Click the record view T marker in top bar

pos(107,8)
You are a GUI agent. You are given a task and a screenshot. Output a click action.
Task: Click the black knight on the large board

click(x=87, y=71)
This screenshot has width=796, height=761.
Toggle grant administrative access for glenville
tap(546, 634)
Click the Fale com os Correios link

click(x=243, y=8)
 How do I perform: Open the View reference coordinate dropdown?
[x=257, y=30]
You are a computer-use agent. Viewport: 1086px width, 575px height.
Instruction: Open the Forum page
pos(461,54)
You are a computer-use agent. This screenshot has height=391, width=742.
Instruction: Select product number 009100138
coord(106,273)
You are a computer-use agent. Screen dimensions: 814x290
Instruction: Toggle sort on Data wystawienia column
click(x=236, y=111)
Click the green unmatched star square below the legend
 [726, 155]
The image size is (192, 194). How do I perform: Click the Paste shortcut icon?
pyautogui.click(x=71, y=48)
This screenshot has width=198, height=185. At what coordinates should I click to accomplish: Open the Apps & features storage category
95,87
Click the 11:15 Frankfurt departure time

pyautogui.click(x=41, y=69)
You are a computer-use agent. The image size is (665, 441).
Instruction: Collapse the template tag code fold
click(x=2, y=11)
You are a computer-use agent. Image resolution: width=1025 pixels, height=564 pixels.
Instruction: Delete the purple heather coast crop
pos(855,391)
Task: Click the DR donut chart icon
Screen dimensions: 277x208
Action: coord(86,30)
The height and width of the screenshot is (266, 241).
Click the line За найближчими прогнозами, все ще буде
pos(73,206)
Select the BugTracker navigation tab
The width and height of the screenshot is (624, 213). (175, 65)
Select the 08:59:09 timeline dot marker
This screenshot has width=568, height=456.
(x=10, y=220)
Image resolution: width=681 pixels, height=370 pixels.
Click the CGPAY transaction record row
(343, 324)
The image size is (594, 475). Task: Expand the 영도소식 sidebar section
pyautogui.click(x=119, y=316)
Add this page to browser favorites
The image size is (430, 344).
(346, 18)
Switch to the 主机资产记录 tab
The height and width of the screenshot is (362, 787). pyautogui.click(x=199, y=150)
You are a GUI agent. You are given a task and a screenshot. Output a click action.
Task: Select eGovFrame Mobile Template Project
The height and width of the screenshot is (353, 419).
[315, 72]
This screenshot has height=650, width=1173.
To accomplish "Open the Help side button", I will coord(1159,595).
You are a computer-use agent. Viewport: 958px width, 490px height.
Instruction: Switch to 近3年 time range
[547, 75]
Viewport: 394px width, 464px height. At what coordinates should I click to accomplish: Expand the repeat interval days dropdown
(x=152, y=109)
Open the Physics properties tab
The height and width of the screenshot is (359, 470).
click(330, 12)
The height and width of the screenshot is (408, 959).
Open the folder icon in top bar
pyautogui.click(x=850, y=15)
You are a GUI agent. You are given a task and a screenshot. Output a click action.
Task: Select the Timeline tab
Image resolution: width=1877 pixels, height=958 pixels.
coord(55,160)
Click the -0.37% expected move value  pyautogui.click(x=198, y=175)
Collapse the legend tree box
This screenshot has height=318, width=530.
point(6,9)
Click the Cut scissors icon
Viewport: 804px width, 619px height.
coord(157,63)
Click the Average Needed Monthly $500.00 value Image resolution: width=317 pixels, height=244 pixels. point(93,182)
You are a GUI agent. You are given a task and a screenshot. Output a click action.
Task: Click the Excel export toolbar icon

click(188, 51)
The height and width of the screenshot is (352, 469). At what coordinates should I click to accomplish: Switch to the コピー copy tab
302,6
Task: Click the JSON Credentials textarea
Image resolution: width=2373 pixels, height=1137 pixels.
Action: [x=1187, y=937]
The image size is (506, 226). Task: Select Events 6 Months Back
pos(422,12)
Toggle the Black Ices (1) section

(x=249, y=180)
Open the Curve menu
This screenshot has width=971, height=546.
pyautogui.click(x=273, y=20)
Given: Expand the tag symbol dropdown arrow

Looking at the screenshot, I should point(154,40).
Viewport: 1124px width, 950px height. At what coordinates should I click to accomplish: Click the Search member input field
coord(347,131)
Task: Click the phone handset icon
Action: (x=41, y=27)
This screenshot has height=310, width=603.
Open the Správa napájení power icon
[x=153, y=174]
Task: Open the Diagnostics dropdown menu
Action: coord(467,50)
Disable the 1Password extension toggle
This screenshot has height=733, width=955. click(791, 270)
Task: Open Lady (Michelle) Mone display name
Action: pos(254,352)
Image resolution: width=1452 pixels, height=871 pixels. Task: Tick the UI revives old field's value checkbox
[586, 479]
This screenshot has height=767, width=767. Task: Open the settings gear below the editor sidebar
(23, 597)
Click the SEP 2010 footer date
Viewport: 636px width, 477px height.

━━━━━━━━━━━━━━━━━━━━━━━━━━━━━━

§ Exercise prompt: Lay out every line of the records above as a Markdown table with two columns, Row and Line. Number the rows in order and leave out blank lines.

§ Finished exercise:
| Row | Line |
|---|---|
| 1 | Click the record view T marker in top bar |
| 2 | pos(107,8) |
| 3 | You are a GUI agent. You are given a task and a screenshot. Output a click action. |
| 4 | Task: Click the black knight on the large board |
| 5 | click(x=87, y=71) |
| 6 | This screenshot has width=796, height=761. |
| 7 | Toggle grant administrative access for glenville |
| 8 | tap(546, 634) |
| 9 | Click the Fale com os Correios link |
| 10 | click(x=243, y=8) |
| 11 |  How do I perform: Open the View reference coordinate dropdown? |
| 12 | [x=257, y=30] |
| 13 | You are a computer-use agent. Viewport: 1086px width, 575px height. |
| 14 | Instruction: Open the Forum page |
| 15 | pos(461,54) |
| 16 | You are a computer-use agent. This screenshot has height=391, width=742. |
| 17 | Instruction: Select product number 009100138 |
| 18 | coord(106,273) |
| 19 | You are a computer-use agent. Screen dimensions: 814x290 |
| 20 | Instruction: Toggle sort on Data wystawienia column |
| 21 | click(x=236, y=111) |
| 22 | Click the green unmatched star square below the legend |
| 23 |  [726, 155] |
| 24 | The image size is (192, 194). How do I perform: Click the Paste shortcut icon? |
| 25 | pyautogui.click(x=71, y=48) |
| 26 | This screenshot has width=198, height=185. At what coordinates should I click to accomplish: Open the Apps & features storage category |
| 27 | 95,87 |
| 28 | Click the 11:15 Frankfurt departure time |
| 29 | pyautogui.click(x=41, y=69) |
| 30 | You are a computer-use agent. The image size is (665, 441). |
| 31 | Instruction: Collapse the template tag code fold |
| 32 | click(x=2, y=11) |
| 33 | You are a computer-use agent. Image resolution: width=1025 pixels, height=564 pixels. |
| 34 | Instruction: Delete the purple heather coast crop |
| 35 | pos(855,391) |
| 36 | Task: Click the DR donut chart icon |
| 37 | Screen dimensions: 277x208 |
| 38 | Action: coord(86,30) |
| 39 | The height and width of the screenshot is (266, 241). |
| 40 | Click the line За найближчими прогнозами, все ще буде |
| 41 | pos(73,206) |
| 42 | Select the BugTracker navigation tab |
| 43 | The width and height of the screenshot is (624, 213). (175, 65) |
| 44 | Select the 08:59:09 timeline dot marker |
| 45 | This screenshot has width=568, height=456. |
| 46 | (x=10, y=220) |
| 47 | Image resolution: width=681 pixels, height=370 pixels. |
| 48 | Click the CGPAY transaction record row |
| 49 | (343, 324) |
| 50 | The image size is (594, 475). Task: Expand the 영도소식 sidebar section |
| 51 | pyautogui.click(x=119, y=316) |
| 52 | Add this page to browser favorites |
| 53 | The image size is (430, 344). |
| 54 | (346, 18) |
| 55 | Switch to the 主机资产记录 tab |
| 56 | The height and width of the screenshot is (362, 787). pyautogui.click(x=199, y=150) |
| 57 | You are a GUI agent. You are given a task and a screenshot. Output a click action. |
| 58 | Task: Select eGovFrame Mobile Template Project |
| 59 | The height and width of the screenshot is (353, 419). |
| 60 | [315, 72] |
| 61 | This screenshot has height=650, width=1173. |
| 62 | To accomplish "Open the Help side button", I will coord(1159,595). |
| 63 | You are a computer-use agent. Viewport: 958px width, 490px height. |
| 64 | Instruction: Switch to 近3年 time range |
| 65 | [547, 75] |
| 66 | Viewport: 394px width, 464px height. At what coordinates should I click to accomplish: Expand the repeat interval days dropdown |
| 67 | (x=152, y=109) |
| 68 | Open the Physics properties tab |
| 69 | The height and width of the screenshot is (359, 470). |
| 70 | click(330, 12) |
| 71 | The height and width of the screenshot is (408, 959). |
| 72 | Open the folder icon in top bar |
| 73 | pyautogui.click(x=850, y=15) |
| 74 | You are a GUI agent. You are given a task and a screenshot. Output a click action. |
| 75 | Task: Select the Timeline tab |
| 76 | Image resolution: width=1877 pixels, height=958 pixels. |
| 77 | coord(55,160) |
| 78 | Click the -0.37% expected move value  pyautogui.click(x=198, y=175) |
| 79 | Collapse the legend tree box |
| 80 | This screenshot has height=318, width=530. |
| 81 | point(6,9) |
| 82 | Click the Cut scissors icon |
| 83 | Viewport: 804px width, 619px height. |
| 84 | coord(157,63) |
| 85 | Click the Average Needed Monthly $500.00 value Image resolution: width=317 pixels, height=244 pixels. point(93,182) |
| 86 | You are a GUI agent. You are given a task and a screenshot. Output a click action. |
| 87 | Task: Click the Excel export toolbar icon |
| 88 | click(188, 51) |
| 89 | The height and width of the screenshot is (352, 469). At what coordinates should I click to accomplish: Switch to the コピー copy tab |
| 90 | 302,6 |
| 91 | Task: Click the JSON Credentials textarea |
| 92 | Image resolution: width=2373 pixels, height=1137 pixels. |
| 93 | Action: [x=1187, y=937] |
| 94 | The image size is (506, 226). Task: Select Events 6 Months Back |
| 95 | pos(422,12) |
| 96 | Toggle the Black Ices (1) section |
| 97 | (x=249, y=180) |
| 98 | Open the Curve menu |
| 99 | This screenshot has width=971, height=546. |
| 100 | pyautogui.click(x=273, y=20) |
| 101 | Given: Expand the tag symbol dropdown arrow |
| 102 | Looking at the screenshot, I should point(154,40). |
| 103 | Viewport: 1124px width, 950px height. At what coordinates should I click to accomplish: Click the Search member input field |
| 104 | coord(347,131) |
| 105 | Task: Click the phone handset icon |
| 106 | Action: (x=41, y=27) |
| 107 | This screenshot has height=310, width=603. |
| 108 | Open the Správa napájení power icon |
| 109 | [x=153, y=174] |
| 110 | Task: Open the Diagnostics dropdown menu |
| 111 | Action: coord(467,50) |
| 112 | Disable the 1Password extension toggle |
| 113 | This screenshot has height=733, width=955. click(791, 270) |
| 114 | Task: Open Lady (Michelle) Mone display name |
| 115 | Action: pos(254,352) |
| 116 | Image resolution: width=1452 pixels, height=871 pixels. Task: Tick the UI revives old field's value checkbox |
| 117 | [586, 479] |
| 118 | This screenshot has height=767, width=767. Task: Open the settings gear below the editor sidebar |
| 119 | (23, 597) |
| 120 | Click the SEP 2010 footer date |
| 121 | Viewport: 636px width, 477px height. |